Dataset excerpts

┌──

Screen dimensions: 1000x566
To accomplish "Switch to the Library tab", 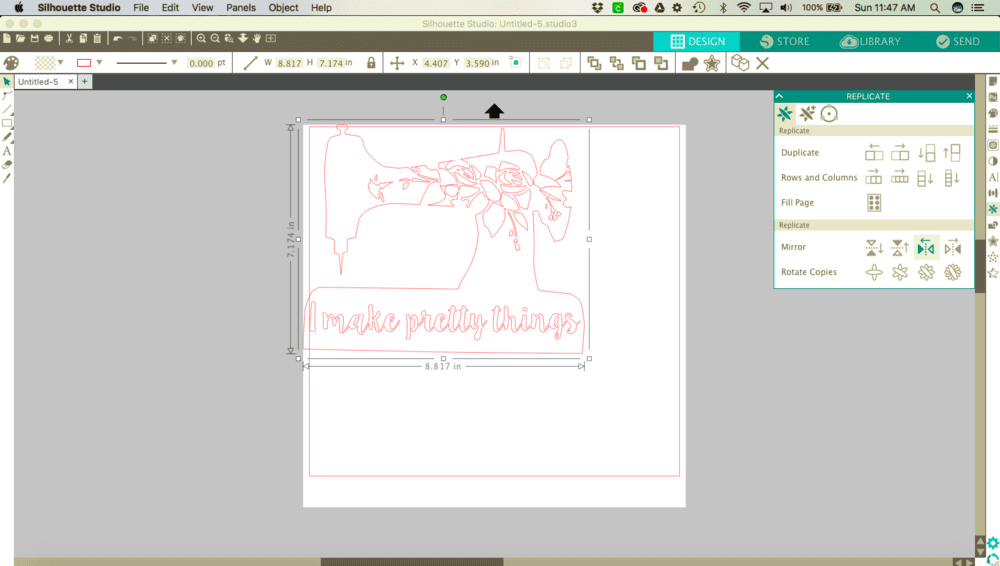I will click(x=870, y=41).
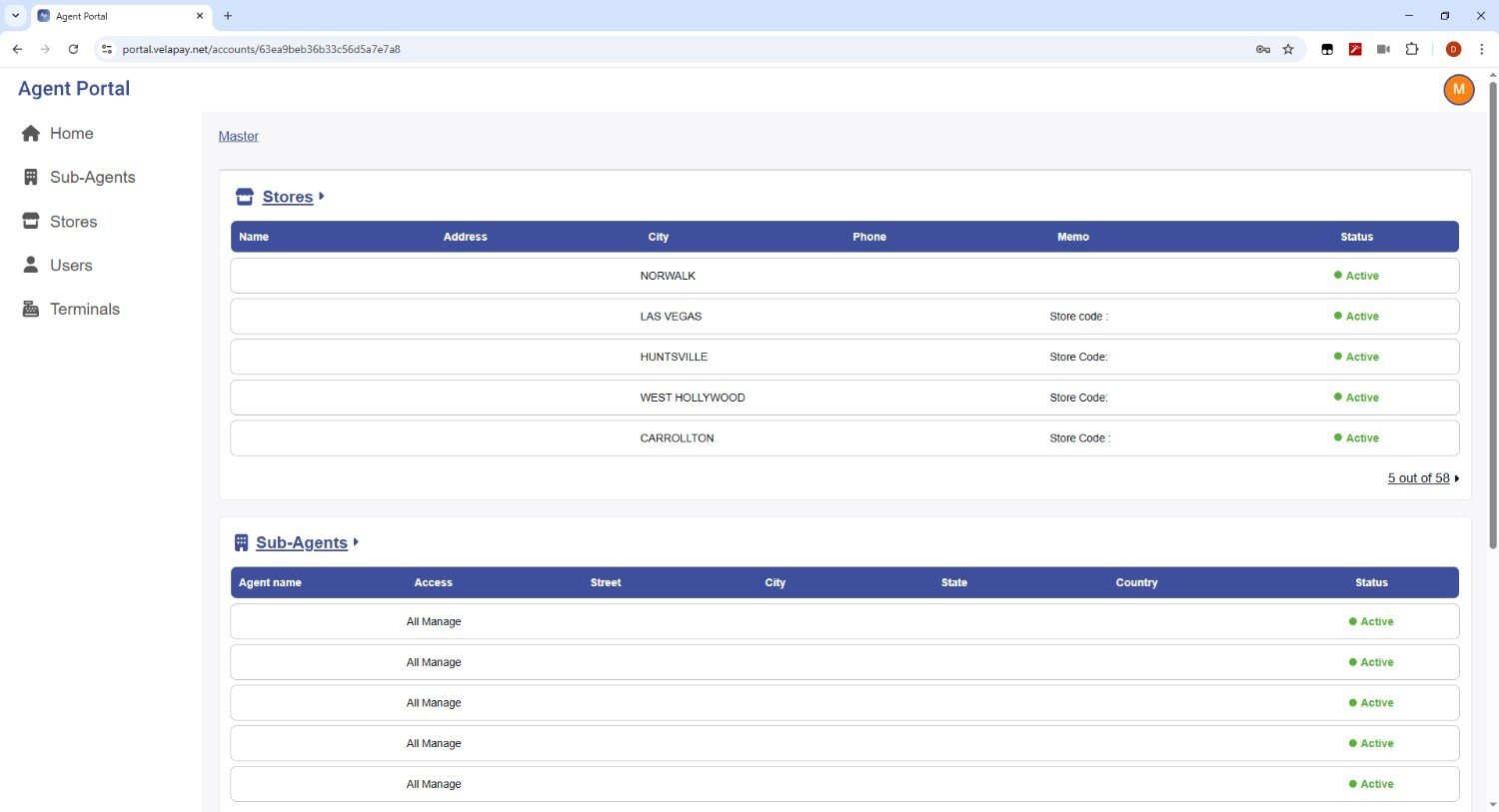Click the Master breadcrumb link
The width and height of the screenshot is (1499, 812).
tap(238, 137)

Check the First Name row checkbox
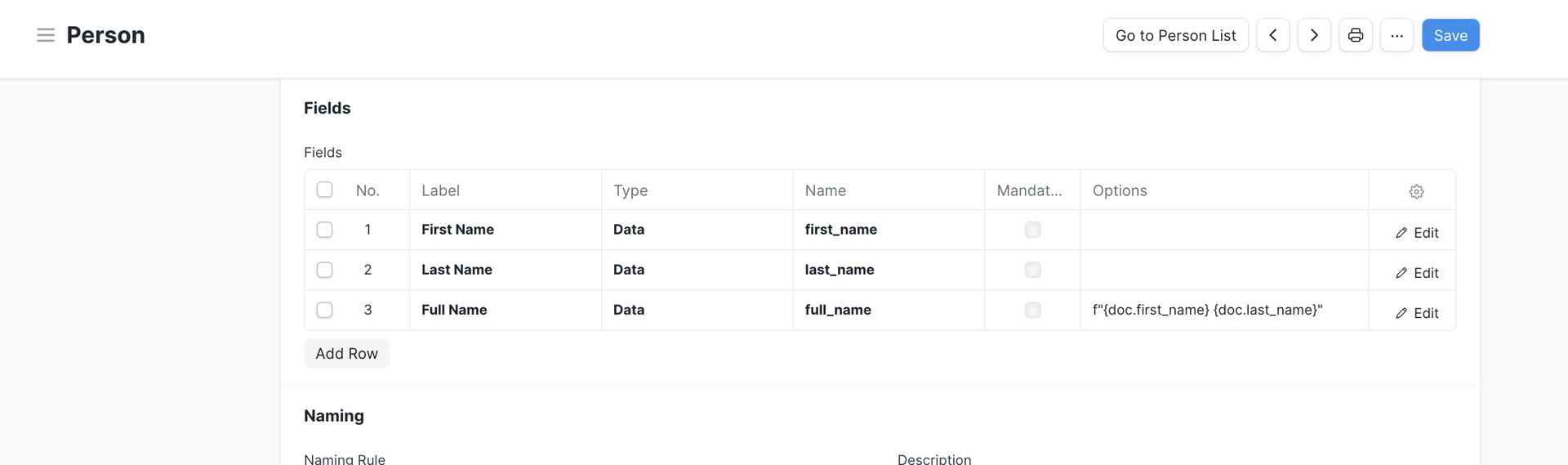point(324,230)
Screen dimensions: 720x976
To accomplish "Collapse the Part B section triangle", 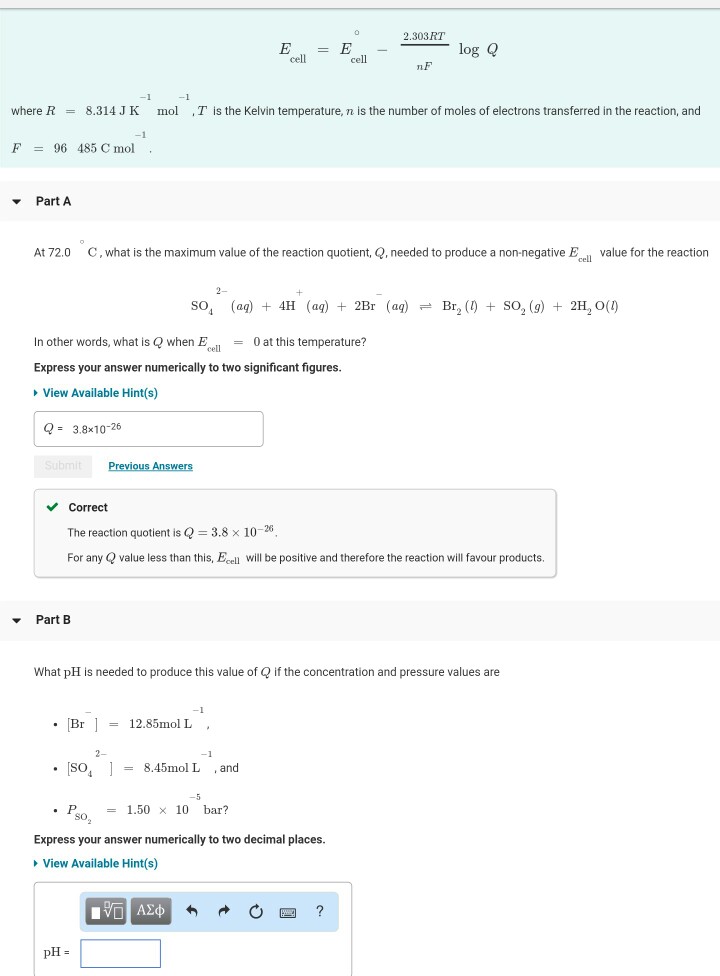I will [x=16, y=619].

└──

Task prompt
Copy each line above containing the string "dimensions".

Result below
Screen dimensions: 1000x566
Screen dimensions: 720x976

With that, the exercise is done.